As it turns out, Hubby happened to call home during one of the commercial breaks just to check in. When I told him what I was watching, he told me that I probably shouldn’t be watching that program. When I asked why, he simply said that it was better that I didn’t. Well … being the stubborn person I was, I ignored Hubby’s warning and watched the rest of the program. Now, if you haven’t put two and two together from the previous paragraph above, this program was documenting the one failed IVF attempt that they went through before deciding to go through surrogacy. And since I didn’t heed Hubby’s warning, I found myself crying inconsolably.

So back in mid-December, DayzofRain asked me to read this book, I was excited to do so.
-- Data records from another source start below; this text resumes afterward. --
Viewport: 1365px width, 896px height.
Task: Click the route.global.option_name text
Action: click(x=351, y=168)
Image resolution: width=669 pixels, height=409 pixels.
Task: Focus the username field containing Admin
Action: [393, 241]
Ever since seeing that VH1 program (which, coincidentally, I haven’t seen since … nor can I find much about it on the internet), I wanted to know what Cindy had to say and contribute about infertility and options.

In the book, Cindy shares rather candidly her whole experience from trying to get pregnant, to being diagnosed with “unexplained infertility,” to the emotional lows of failed ART procedures, to finally the emotional highs of finally becoming a family. And in between her own stories, she included other’s experiences of success and failures in their attempt to have a baby. For me, reading all those stories and all the emotional roller coasters was simply validation that I was not as crazy as I thought I was.
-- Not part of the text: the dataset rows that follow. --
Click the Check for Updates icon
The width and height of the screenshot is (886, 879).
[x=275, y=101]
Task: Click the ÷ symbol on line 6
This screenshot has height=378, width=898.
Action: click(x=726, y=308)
In addition to other people’s experiences, she does include quite a bit of resources. At the end of each section, whether it be about finding a good RE to finding different agencies for surrogates or donor egg / sperm or adoption, she lists many organizations and their addresses/websites to contact with any questions or request for information. These lists are not all-inclusive, but they do provide a starting point for doing some research.

On a personal level, the only thing I found lacking in this book was information on adoption. The book only includes one chapter of information on adoption to the six or so chapters devoted to various ways to have your own biological child (either through IVF, surrogacy, donor egg/sperm). It skims through the various programs (international vs domestic; open vs closed) over one page within that chapter. While that one chapter did have an inspiring story that deeply touched me, I wish there would have been more information. Especially information about getting through the grief of not being able to become pregnant, to sustain a pregnancy, or to have a biological child of your own. As Cindy’s journey did not take her on the adoption route, I am sure that is one reason why there isn’t much included in this book.
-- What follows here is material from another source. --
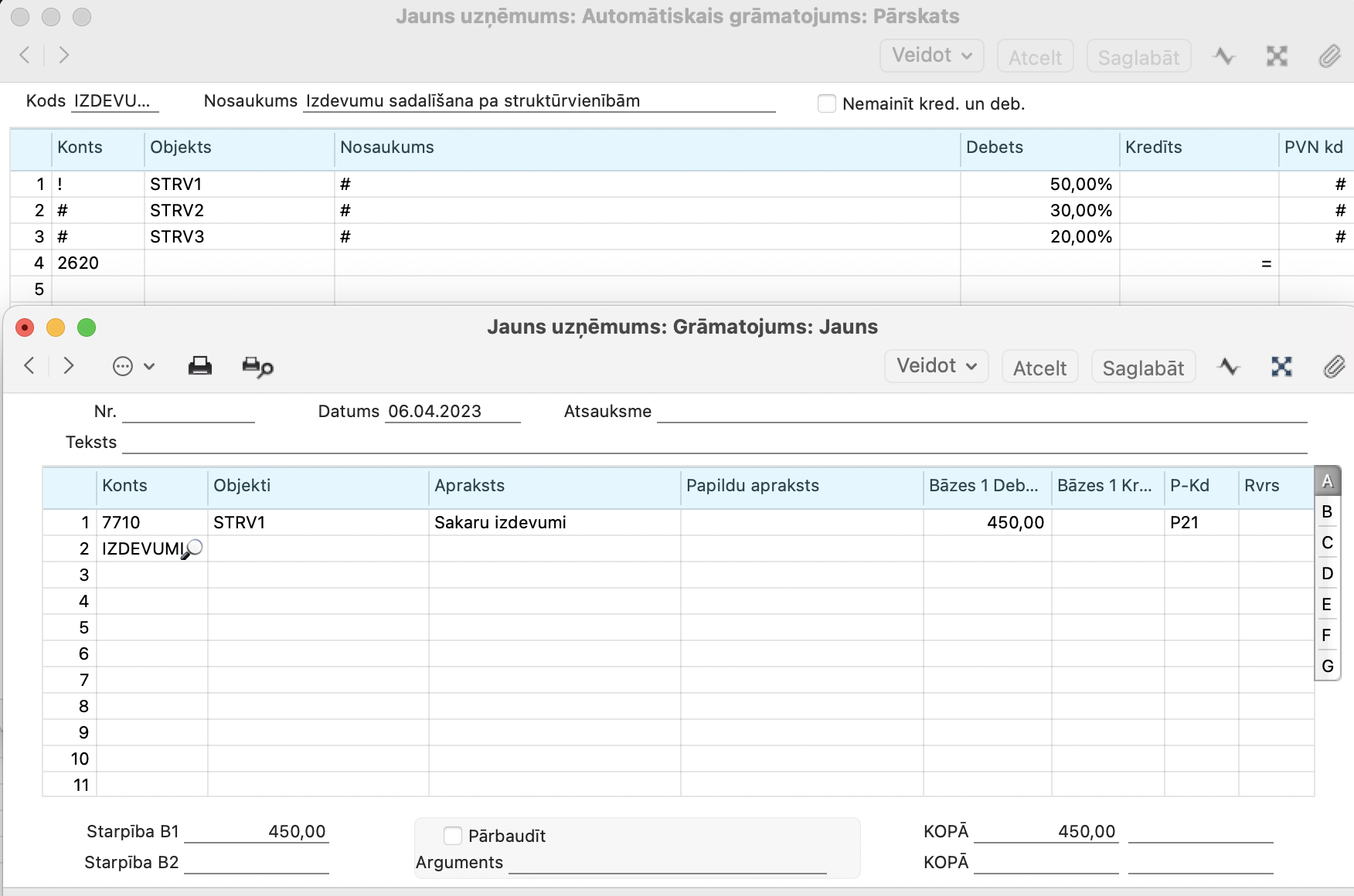The image size is (1354, 896).
Task: Toggle Nemainīt kred. un deb. checkbox
Action: click(827, 104)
Overall, the book is an easy read, especially for those that are pretty new to the infertility journey. The back of the book contains a glossary of the most basic ART terms as well as a recap of all the resources at the end of each section. For those that are “seasoned” in the quest for a baby, especially for those who are already in the process or have already gone through the various ART procedures, this book may be too simple. However, the personal stories (including the elusive male point of view as well as a surrogate mom’s point of view) are enough to keep you interested in reading.

So. There you have it. My homework is done. Just in time, because I was running out of excuses to make up for not doing it sooner. I can only use the excuse that “the cat used my paper as her litter box” for so long.